Ya con ese antecedente es que nos topamos con una nota aparecida hace pocos días en los periódicos de la localidad, en ella se reseña el grave, que digo grave, escandalosamente grave rezago que tiene la fiscalía general de justicia del estado de Coahuila en el tema que le corresponde en este entuerto, el de las carpetas de investigación, la nota recupera información del Censo Nacional de Procuración de Justicia Estatal y Federal, y lo realiza el INEGI, y en ella se habla de que la fiscalía tiene un rezago de 143 mil 722 expedientes de investigación, cada uno correspondiente a un delito, que puede ir de lo leve a lo grave, aunque como ya dijimos antes, ¿Quién se toma la molestia de enfrentar la burocracia fiscal o judicial, por una cosa sin importancia?
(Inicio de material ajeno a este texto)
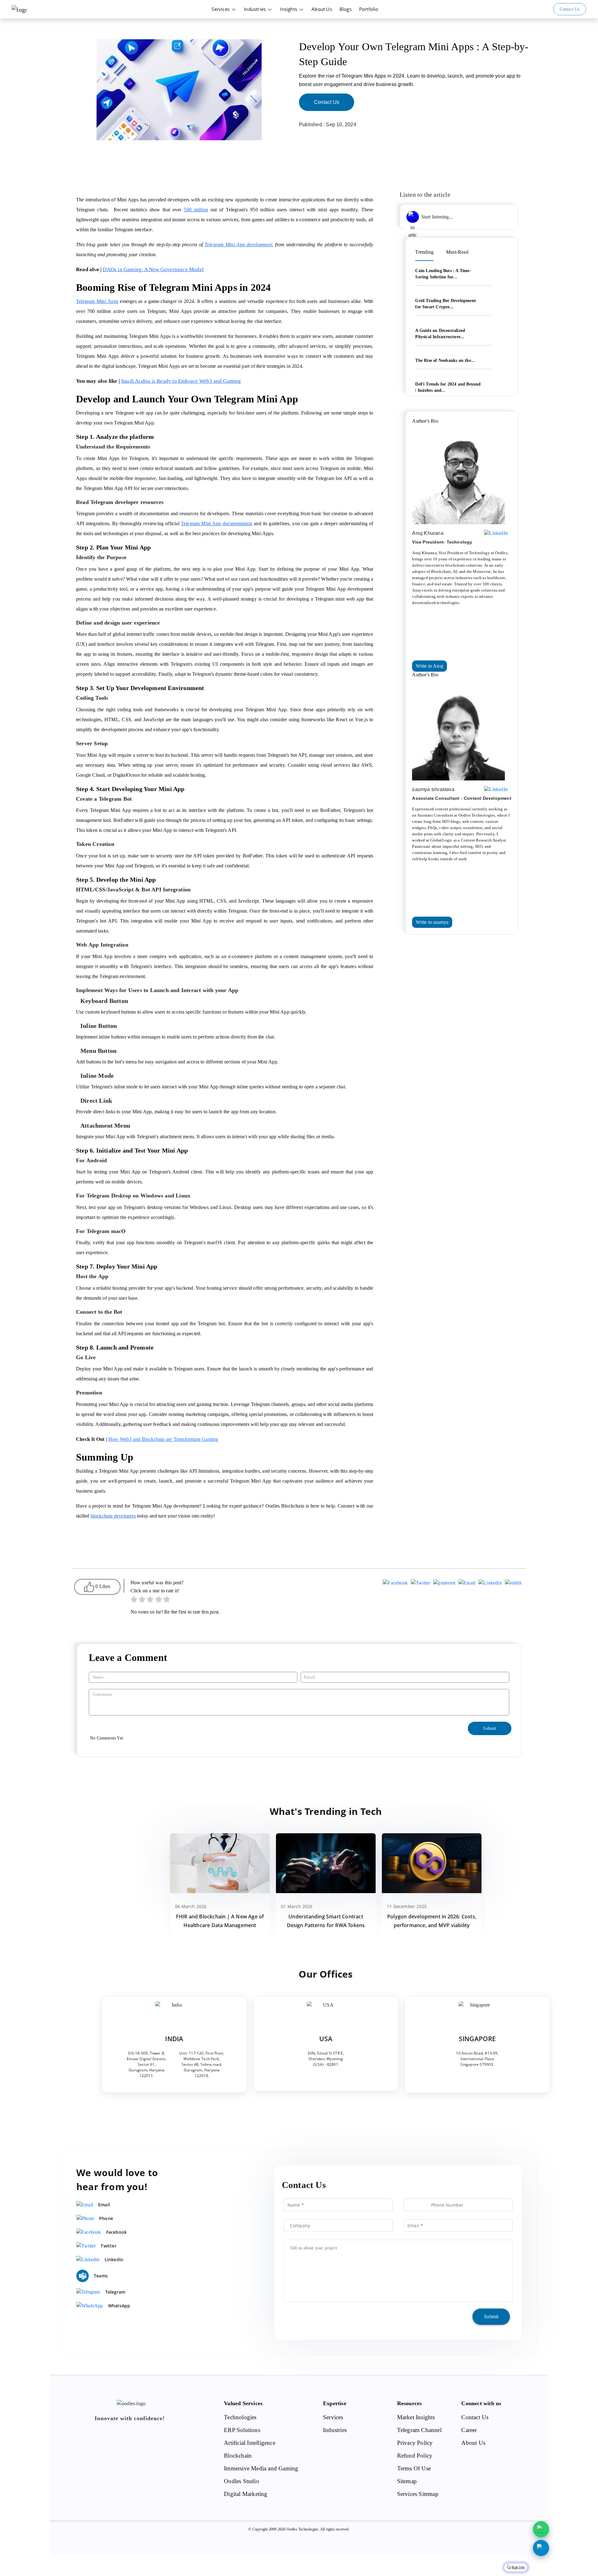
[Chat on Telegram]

Mejor se traga uno su muina, asume sus pérdidas, y a otra cosa, sí porque eso de aferrarse a que la justicia sea servida, como dicen las películas norteamericanas, a cambio de que no le regresen nada, le restituyan el daño, cosa la mayoría de las veces imposible, ni para qué perder el tiempo.
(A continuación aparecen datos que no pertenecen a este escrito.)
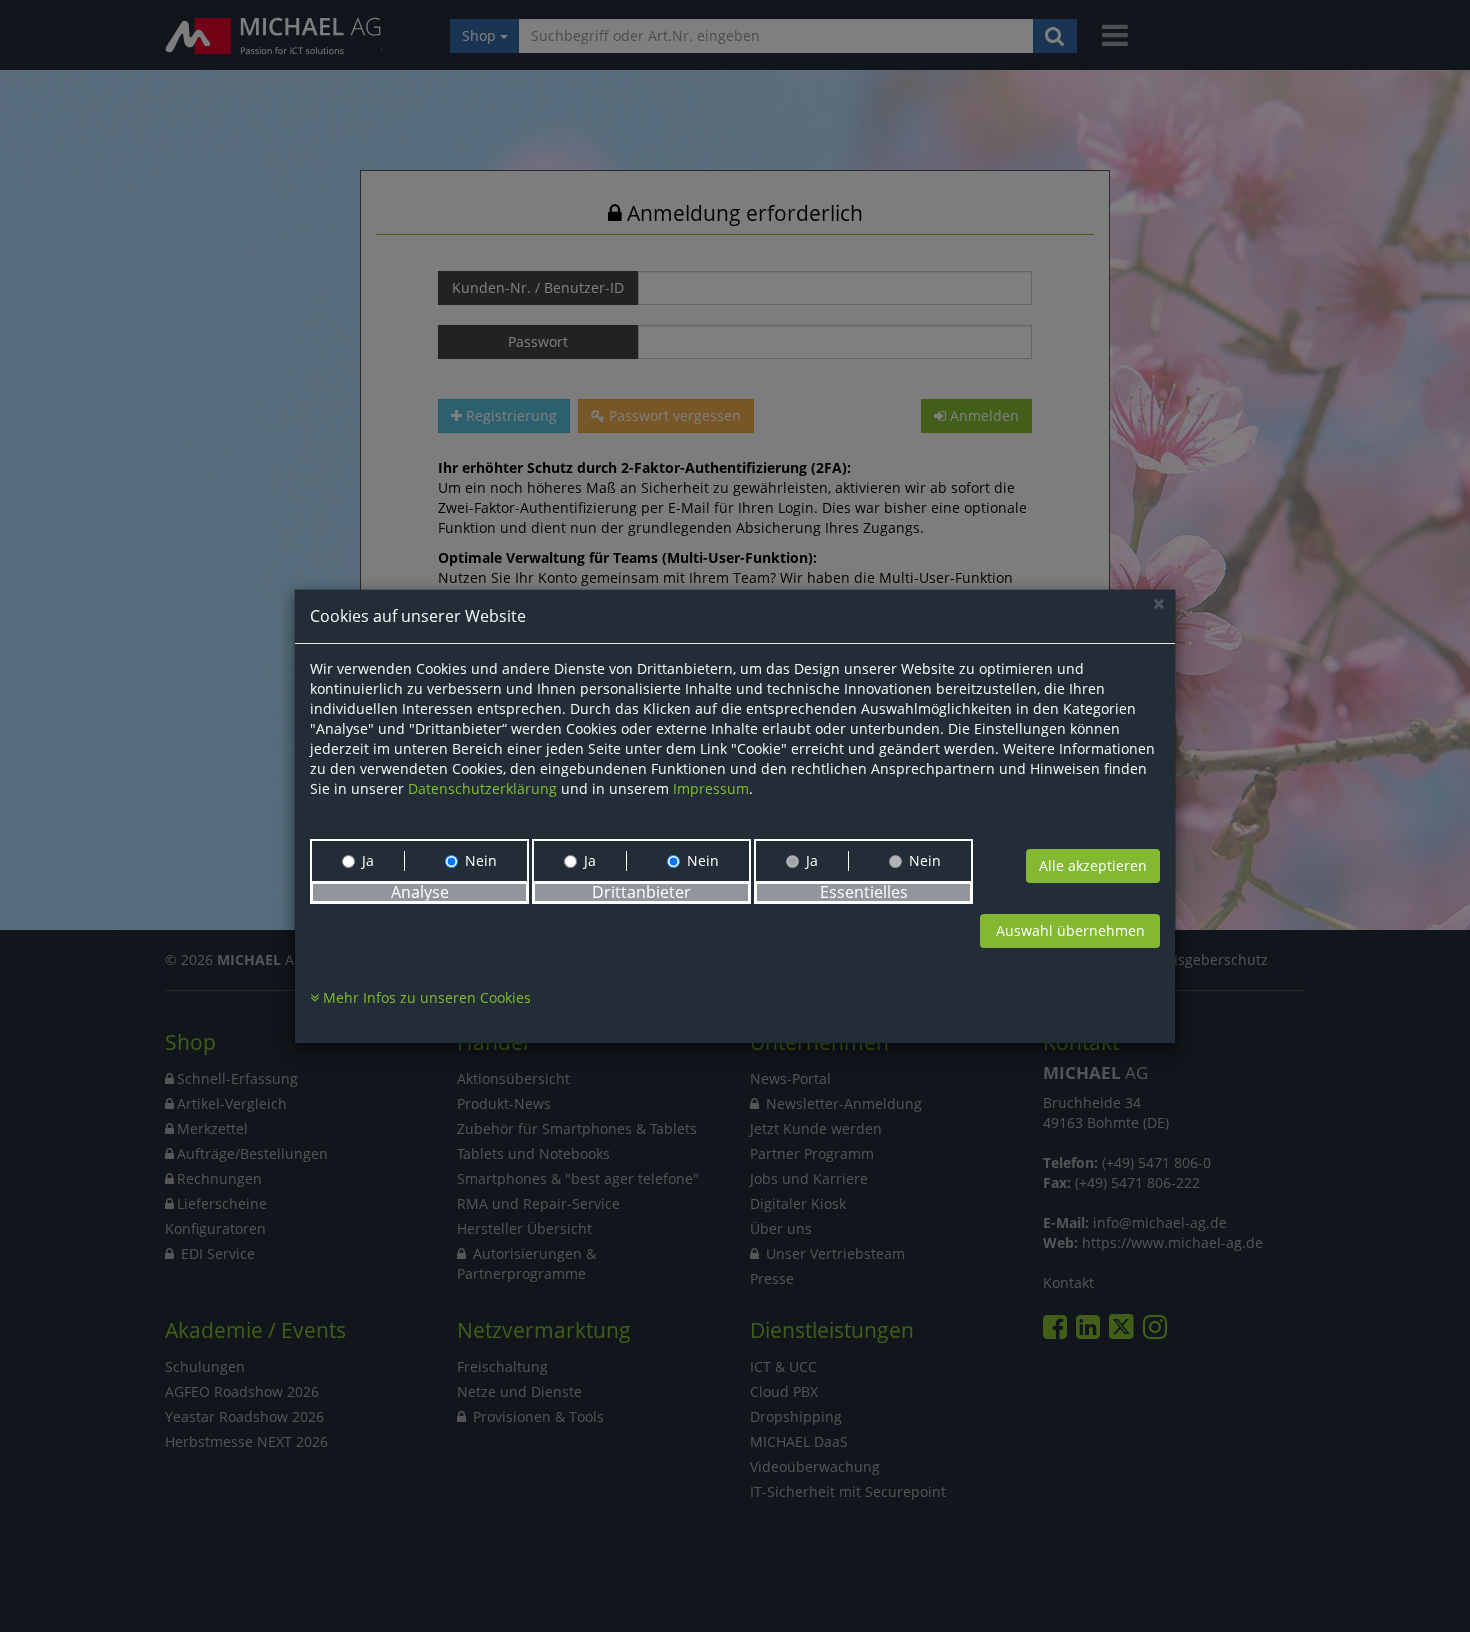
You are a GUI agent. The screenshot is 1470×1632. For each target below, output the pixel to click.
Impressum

Recordamos que en años anteriores, en sexenios anteriores, los procuradores, antes se les decía así, antes de modernizarse y volverse fiscales, lo que hacían era ordenar una peinada de los expedientes atrasados. Sí, así como se lo imagina, esto del rezago no es cosa de ahorita, de esta administración, no, ocurre periódicamente y con todas o casi todas, que la chamba se acumula y no hay manera de sacarla toda, ¿me creerá que ni la mitad? El caso es que muchos delitos se quedan sin investigar por simple falta de personal para hacerse cargo de la investigación, eso y que no hay patrulla, y no hay gasolina para la patrulla, y que no hay… lo que usted guste y mande, pero la denuncia se presentó y ni modo, cuenta como demanda de servicio, que es allí donde están fallos.

Pero también, ¿para qué investigar algo que no se va a castigar, algo que no se puede castigar? Y uno se pregunta de inmediato ¿y porqué no, si en el código penal está contemplado como delito?, ah, pues porque allí mismito dice el tiempo que se tarda en prescribir la acción de la justicia, que traducido al lenguaje de la raza significa que pasado ese tiempo, ya, como si no hubiera pasado nada. Pues en eso consiste precisamente la peinada que le dan las procuradurías y fiscalías a su rezago: ¿ya prescribió?, pues como si no hubiera ocurrido, y quítenmelo de enfrente y también bórrenlo de la lista de rezagados.

¿cuántos delitos se “resuelven” de esa manera en México?, sería interesante y también deprimente que alguien hiciera una solicitud de información pública para obtener ese dato?, si acá se habla de 143 mil, a lo mejor en la limpia se puede ir la mitad, o el ochenta por ciento… y si es así ¿a qué estamos esperando?, ¿a que se junten más?, pues mejor que se junten menos. No nos animamos a presentar la solicitud nosotros, porque nos van a soltar que es mucha chamba para los secretarios, y que por nuestra culpa se van a dejar de resolver tres o cinco docenas de casos adicionales, así que ¿para qué hacerle el daño a más gente que confía en que su asunto se resuelva en este siglo?

Esto desde luego que cuenta como impunidad, impunidad de la burocracia, de algo que ni siquiera debería existir, pero aquí y en tantos otros temas estamos muy lejos de lograr que porque se presenta un asunto ante una oficina pública, ya por eso se atiende y se resuelve. Por lo pronto paciencia si denuncia ¿o de plano se suma a los que no denuncian?